Task to carry out -
Pick every line out of the entries below that has the string "computer", and copy it.

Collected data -
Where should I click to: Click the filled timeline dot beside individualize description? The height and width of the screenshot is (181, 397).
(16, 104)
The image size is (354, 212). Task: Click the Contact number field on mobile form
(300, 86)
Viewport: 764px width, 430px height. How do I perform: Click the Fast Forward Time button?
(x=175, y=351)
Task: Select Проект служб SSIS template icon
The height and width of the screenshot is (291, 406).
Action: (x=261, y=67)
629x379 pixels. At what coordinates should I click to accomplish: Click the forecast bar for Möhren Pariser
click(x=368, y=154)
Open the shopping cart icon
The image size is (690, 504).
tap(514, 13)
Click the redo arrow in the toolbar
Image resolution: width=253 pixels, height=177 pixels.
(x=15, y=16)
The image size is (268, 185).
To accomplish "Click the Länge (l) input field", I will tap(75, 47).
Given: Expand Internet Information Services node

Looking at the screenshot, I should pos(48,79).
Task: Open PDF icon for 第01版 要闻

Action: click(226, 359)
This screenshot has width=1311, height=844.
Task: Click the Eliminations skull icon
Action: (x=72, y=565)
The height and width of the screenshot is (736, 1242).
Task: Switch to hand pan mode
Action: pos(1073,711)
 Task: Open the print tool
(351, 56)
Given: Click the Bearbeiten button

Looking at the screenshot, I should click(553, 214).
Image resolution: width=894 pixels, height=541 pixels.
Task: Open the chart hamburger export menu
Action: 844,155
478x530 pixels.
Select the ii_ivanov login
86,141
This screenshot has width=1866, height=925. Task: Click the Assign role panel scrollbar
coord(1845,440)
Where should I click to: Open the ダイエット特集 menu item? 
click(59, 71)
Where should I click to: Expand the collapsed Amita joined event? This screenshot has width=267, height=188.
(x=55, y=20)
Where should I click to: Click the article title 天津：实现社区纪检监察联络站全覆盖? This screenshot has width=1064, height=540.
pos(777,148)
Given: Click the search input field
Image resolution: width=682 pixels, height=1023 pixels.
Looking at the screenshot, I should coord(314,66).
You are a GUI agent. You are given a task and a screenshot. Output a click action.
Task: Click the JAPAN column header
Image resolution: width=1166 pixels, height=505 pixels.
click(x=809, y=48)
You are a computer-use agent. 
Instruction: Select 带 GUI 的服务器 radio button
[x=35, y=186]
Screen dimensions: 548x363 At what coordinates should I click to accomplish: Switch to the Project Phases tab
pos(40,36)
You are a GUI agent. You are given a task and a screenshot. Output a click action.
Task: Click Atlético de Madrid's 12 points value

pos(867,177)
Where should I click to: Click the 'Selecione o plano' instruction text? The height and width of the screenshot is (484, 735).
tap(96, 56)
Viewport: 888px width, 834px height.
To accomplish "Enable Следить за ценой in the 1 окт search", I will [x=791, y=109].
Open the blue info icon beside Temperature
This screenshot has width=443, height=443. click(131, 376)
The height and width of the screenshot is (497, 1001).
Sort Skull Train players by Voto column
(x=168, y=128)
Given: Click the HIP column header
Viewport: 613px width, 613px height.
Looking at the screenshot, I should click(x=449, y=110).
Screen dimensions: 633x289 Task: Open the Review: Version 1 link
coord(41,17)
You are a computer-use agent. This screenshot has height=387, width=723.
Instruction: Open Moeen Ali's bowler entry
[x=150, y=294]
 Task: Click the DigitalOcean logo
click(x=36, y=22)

Task answer -
You are a computer-use agent. 
You are a computer-use agent. This screenshot has height=387, width=723.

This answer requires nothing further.